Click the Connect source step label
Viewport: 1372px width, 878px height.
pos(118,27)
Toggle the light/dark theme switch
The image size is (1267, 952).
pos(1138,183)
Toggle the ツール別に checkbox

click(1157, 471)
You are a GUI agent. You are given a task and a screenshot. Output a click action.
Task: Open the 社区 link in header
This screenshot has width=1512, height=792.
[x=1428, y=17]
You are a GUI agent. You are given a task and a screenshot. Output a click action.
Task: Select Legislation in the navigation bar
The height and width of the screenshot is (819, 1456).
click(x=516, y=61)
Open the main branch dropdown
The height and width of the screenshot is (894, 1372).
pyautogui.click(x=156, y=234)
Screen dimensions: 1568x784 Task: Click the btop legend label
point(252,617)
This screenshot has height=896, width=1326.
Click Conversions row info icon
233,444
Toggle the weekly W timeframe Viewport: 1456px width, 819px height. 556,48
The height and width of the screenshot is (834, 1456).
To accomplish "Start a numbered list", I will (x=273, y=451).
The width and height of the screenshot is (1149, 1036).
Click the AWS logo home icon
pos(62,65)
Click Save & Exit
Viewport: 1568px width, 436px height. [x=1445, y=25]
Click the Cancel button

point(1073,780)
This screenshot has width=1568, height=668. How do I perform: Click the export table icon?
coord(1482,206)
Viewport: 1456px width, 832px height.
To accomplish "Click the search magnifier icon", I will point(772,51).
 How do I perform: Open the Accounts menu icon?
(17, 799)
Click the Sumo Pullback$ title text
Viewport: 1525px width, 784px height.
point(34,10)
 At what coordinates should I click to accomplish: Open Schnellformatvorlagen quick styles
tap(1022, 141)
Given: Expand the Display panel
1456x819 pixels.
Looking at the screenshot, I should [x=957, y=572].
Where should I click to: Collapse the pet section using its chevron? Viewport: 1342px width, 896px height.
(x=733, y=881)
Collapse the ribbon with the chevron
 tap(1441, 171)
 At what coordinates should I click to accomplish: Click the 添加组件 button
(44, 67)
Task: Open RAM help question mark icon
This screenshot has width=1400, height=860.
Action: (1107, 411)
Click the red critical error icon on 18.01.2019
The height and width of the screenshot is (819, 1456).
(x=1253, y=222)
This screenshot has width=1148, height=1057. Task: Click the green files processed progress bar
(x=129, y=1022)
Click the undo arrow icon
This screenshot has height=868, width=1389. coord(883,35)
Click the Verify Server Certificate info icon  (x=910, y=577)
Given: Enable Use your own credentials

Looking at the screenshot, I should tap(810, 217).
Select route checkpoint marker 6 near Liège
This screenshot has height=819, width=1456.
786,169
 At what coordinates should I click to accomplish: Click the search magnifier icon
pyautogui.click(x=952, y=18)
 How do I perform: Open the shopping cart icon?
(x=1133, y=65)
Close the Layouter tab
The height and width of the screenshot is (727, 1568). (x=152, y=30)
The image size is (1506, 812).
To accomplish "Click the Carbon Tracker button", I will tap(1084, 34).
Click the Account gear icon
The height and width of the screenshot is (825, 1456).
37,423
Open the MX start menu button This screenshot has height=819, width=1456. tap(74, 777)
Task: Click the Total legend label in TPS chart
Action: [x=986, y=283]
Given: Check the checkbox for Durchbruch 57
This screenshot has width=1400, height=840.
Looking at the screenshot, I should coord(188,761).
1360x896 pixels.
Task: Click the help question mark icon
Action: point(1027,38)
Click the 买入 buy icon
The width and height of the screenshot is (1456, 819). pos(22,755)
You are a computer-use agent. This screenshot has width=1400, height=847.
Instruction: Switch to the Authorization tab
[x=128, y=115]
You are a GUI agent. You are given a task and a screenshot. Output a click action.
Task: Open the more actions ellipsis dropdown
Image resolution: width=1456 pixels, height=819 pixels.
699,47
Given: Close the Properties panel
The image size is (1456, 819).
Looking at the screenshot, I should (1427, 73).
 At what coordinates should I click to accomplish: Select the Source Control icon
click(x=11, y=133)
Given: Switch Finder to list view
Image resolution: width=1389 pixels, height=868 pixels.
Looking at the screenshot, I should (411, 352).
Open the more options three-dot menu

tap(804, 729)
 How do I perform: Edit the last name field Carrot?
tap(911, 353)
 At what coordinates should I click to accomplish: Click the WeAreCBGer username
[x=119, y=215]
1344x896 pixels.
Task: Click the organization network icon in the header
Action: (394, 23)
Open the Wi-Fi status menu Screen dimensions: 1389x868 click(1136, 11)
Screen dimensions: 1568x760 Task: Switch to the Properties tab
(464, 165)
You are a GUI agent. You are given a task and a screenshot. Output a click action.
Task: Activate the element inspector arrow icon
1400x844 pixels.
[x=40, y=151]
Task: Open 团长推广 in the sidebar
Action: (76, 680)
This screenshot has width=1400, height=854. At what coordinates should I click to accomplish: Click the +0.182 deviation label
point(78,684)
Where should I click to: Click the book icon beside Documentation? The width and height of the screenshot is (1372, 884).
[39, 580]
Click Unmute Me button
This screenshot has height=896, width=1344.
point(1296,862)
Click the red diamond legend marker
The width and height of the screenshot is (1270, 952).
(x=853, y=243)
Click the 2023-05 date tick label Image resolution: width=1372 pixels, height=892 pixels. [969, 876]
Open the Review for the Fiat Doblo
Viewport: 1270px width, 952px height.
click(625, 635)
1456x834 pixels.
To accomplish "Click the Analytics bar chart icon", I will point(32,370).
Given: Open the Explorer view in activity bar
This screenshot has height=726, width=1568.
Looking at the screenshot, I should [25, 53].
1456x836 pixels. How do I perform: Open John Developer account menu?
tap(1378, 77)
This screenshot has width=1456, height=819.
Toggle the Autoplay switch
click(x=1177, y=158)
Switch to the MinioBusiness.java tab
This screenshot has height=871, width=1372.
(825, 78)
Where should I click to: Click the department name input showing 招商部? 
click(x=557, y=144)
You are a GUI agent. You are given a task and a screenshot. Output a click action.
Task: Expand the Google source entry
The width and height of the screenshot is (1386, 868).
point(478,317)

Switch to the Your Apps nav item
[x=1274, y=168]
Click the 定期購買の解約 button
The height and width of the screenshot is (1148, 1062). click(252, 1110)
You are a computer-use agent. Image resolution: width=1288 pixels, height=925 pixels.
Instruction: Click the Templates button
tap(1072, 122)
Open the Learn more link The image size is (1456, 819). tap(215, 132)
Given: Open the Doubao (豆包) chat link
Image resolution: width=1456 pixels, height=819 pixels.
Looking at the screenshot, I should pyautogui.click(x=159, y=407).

========================================================================

**Work instructions**
The expected result is every line above containing the string "computer".

**Written response**
You are a computer-use agent. This screenshot has width=1400, height=847.
You are a computer-use agent. Image resolution: width=1288 pixels, height=925 pixels.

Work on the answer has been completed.